* [Your instructions]:
Transcribe, word for word and without additions, each line below from the one containing "This screenshot has height=518, width=640." through the one containing "Task: Turn on the camera", both ends included.

── Input material

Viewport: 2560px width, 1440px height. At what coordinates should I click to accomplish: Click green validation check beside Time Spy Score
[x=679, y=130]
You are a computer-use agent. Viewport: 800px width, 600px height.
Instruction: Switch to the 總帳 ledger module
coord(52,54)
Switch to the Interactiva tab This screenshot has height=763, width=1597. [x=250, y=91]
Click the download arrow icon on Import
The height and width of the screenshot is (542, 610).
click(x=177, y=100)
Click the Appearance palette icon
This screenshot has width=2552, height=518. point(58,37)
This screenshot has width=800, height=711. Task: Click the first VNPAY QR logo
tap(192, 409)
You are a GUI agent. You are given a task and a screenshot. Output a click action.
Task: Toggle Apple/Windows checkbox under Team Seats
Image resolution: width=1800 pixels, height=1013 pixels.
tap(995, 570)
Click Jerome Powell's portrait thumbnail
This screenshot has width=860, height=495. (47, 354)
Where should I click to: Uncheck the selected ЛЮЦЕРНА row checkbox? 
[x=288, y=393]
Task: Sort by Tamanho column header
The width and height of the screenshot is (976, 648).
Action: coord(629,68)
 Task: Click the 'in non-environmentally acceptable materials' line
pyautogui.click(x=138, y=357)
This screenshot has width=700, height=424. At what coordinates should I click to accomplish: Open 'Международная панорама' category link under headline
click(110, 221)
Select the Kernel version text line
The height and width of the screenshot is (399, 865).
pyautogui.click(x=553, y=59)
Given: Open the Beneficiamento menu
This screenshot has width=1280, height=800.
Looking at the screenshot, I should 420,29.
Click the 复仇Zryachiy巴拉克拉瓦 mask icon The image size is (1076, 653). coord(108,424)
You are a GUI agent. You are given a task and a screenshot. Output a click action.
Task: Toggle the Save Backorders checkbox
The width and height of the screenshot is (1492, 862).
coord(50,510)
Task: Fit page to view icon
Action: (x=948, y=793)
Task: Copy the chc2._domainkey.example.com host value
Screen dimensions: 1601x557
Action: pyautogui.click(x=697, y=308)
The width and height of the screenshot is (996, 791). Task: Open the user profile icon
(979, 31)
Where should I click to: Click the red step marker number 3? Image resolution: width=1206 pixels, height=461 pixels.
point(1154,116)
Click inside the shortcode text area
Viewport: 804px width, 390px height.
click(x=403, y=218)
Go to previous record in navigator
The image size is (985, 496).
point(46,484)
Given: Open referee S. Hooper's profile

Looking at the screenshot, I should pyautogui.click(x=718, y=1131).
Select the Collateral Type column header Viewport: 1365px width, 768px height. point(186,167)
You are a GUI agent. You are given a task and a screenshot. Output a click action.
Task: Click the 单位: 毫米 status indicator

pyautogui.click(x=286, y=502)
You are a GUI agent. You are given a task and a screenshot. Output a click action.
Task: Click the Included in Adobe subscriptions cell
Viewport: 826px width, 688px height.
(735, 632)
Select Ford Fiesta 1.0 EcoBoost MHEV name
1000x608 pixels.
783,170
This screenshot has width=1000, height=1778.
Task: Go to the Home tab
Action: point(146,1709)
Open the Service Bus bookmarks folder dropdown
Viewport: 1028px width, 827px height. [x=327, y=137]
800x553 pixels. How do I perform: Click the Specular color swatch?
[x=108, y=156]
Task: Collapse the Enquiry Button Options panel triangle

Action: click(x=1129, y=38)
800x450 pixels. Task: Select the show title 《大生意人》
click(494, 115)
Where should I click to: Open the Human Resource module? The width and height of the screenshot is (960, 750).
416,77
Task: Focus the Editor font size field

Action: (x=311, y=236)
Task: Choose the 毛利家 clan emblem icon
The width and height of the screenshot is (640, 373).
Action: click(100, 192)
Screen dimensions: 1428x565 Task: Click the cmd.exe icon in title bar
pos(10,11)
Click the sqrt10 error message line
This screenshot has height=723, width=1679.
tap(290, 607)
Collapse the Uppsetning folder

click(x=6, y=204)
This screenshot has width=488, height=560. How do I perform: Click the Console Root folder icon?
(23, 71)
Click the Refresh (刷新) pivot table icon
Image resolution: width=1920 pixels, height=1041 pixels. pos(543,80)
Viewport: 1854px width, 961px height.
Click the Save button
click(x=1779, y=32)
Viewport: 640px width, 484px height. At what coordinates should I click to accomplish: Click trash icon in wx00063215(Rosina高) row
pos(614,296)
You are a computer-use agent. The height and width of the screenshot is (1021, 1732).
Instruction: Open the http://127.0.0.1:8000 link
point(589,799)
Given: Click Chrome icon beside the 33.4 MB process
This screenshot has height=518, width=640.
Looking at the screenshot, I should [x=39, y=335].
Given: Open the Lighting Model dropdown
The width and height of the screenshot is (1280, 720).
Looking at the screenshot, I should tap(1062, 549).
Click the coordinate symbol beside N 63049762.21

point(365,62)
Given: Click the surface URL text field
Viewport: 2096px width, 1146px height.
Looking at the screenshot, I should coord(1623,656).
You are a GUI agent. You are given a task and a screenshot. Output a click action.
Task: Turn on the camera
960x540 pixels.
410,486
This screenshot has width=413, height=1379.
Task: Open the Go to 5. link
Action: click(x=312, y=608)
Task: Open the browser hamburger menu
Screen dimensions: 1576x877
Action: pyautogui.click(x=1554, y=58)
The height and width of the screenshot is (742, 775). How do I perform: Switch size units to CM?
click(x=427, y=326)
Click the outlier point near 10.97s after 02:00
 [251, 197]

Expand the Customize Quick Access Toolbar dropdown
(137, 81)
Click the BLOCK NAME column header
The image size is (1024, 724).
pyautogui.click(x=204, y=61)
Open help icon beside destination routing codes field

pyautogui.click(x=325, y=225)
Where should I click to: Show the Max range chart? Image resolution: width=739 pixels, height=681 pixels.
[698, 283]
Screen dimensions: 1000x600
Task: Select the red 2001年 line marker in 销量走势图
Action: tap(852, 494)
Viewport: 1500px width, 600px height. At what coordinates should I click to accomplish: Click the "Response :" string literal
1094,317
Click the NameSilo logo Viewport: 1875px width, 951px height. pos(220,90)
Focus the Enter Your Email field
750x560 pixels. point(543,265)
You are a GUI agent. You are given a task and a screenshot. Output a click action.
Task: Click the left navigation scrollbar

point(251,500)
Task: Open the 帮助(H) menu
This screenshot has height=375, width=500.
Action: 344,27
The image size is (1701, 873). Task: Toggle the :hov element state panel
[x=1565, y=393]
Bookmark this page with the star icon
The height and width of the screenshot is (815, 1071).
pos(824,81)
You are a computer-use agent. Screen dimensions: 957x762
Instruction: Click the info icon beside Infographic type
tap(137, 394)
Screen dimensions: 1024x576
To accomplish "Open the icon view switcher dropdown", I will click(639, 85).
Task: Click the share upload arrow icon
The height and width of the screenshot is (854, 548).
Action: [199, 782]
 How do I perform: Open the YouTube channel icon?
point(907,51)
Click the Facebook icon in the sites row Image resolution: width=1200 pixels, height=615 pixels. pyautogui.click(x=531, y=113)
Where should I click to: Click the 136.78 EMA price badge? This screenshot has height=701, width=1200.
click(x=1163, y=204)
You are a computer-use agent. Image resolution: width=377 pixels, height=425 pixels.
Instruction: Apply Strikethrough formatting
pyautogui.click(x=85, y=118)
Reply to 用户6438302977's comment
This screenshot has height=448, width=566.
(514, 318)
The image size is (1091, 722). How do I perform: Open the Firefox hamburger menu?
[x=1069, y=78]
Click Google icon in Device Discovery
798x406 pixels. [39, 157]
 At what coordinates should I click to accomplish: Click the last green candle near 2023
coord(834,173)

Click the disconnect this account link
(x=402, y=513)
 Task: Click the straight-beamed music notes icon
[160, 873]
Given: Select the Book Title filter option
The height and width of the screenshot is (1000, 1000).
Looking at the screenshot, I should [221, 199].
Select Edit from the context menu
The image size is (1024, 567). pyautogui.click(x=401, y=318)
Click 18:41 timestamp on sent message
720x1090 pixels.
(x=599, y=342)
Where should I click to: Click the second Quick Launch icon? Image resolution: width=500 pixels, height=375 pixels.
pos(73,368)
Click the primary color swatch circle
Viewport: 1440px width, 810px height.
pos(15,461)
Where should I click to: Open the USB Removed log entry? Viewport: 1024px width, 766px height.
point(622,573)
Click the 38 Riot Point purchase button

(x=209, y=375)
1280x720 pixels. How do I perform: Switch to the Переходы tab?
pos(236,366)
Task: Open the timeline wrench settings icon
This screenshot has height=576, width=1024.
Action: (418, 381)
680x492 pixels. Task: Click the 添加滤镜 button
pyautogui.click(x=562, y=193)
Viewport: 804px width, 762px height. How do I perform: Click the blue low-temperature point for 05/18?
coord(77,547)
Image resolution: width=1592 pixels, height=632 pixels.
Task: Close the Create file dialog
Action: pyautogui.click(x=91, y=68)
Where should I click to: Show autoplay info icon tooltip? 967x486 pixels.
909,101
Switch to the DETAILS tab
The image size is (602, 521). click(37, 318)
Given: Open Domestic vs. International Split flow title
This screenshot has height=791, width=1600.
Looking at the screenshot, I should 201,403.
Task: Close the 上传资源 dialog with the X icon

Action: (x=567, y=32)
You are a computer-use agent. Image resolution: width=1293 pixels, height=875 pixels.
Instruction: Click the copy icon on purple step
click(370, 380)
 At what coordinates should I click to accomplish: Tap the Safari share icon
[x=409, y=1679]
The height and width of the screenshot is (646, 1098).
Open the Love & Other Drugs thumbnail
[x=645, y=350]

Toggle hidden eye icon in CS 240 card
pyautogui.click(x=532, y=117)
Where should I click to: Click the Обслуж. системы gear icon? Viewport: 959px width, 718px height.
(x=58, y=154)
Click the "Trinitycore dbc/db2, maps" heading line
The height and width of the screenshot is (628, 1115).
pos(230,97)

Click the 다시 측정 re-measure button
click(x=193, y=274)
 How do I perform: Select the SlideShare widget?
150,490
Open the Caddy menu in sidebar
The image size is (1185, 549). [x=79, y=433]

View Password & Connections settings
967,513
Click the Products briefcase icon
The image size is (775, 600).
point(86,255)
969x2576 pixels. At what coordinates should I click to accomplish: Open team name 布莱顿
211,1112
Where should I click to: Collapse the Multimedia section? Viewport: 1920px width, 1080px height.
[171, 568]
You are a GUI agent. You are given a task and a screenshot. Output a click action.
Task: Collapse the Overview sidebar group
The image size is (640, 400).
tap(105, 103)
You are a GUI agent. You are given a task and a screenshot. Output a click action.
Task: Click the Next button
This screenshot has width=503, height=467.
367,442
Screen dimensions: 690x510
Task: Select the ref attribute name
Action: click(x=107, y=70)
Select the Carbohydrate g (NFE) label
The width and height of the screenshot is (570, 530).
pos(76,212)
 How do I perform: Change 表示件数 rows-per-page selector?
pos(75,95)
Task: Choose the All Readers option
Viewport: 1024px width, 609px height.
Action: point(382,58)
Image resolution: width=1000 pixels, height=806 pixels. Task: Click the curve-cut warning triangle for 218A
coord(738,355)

────

* [Solved problem]:
This screenshot has height=518, width=640.
Looking at the screenshot, I should [x=39, y=335].
Given: Open the Lighting Model dropdown
The width and height of the screenshot is (1280, 720).
Looking at the screenshot, I should tap(1062, 549).
Click the coordinate symbol beside N 63049762.21

point(365,62)
Given: Click the surface URL text field
Viewport: 2096px width, 1146px height.
Looking at the screenshot, I should coord(1623,656).
You are a GUI agent. You are given a task and a screenshot. Output a click action.
Task: Turn on the camera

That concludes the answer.